> [Task directions]
Please return every line of the records below that contains the word "should".

> [Given records]
______

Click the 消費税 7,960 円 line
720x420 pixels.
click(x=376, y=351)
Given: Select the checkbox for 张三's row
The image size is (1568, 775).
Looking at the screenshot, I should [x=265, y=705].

______

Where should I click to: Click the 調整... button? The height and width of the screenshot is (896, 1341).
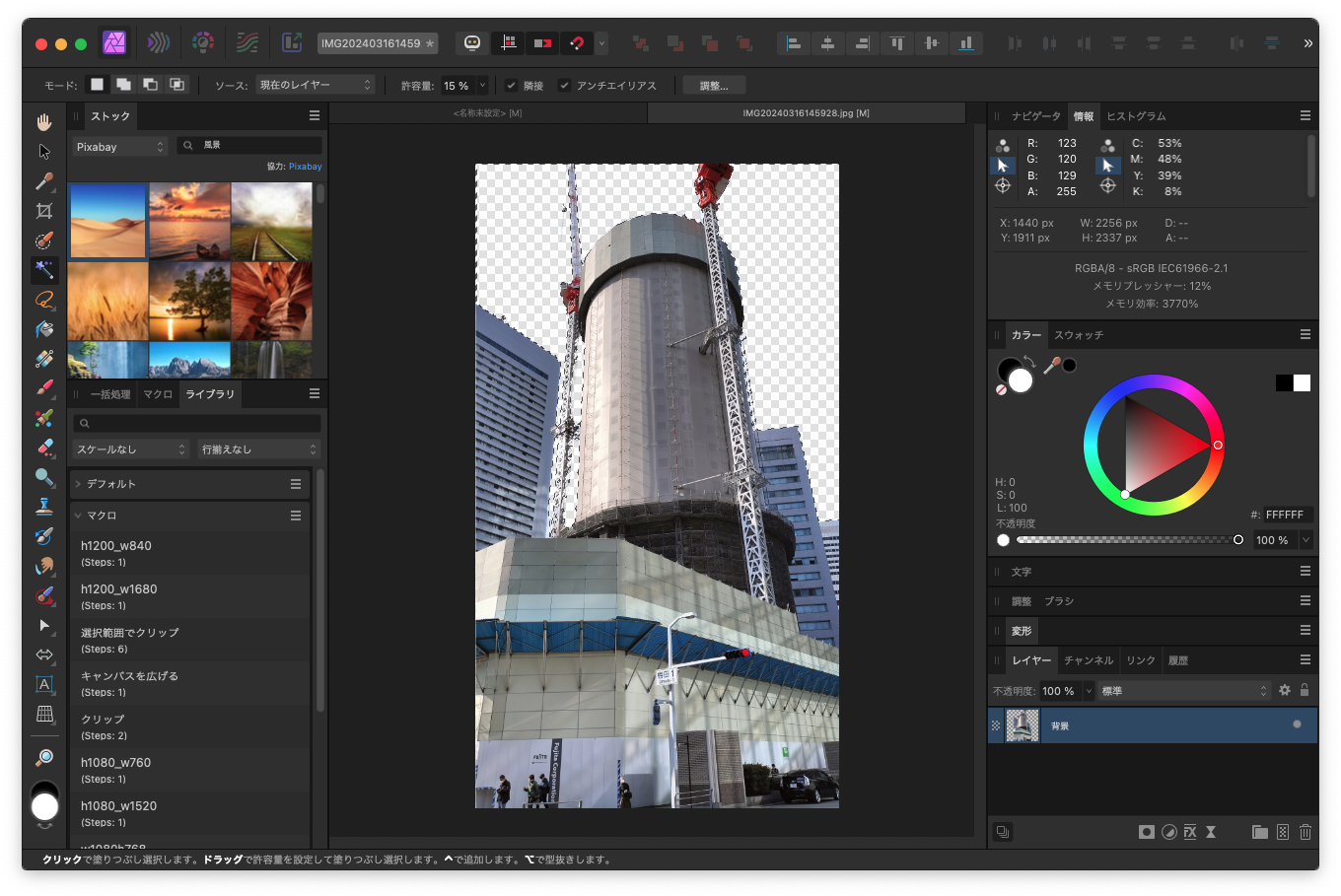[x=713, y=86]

______

> [Result of this task]
Looking at the screenshot, I should [x=265, y=705].
Where should I click to: Click the 調整... button? The height and width of the screenshot is (896, 1341).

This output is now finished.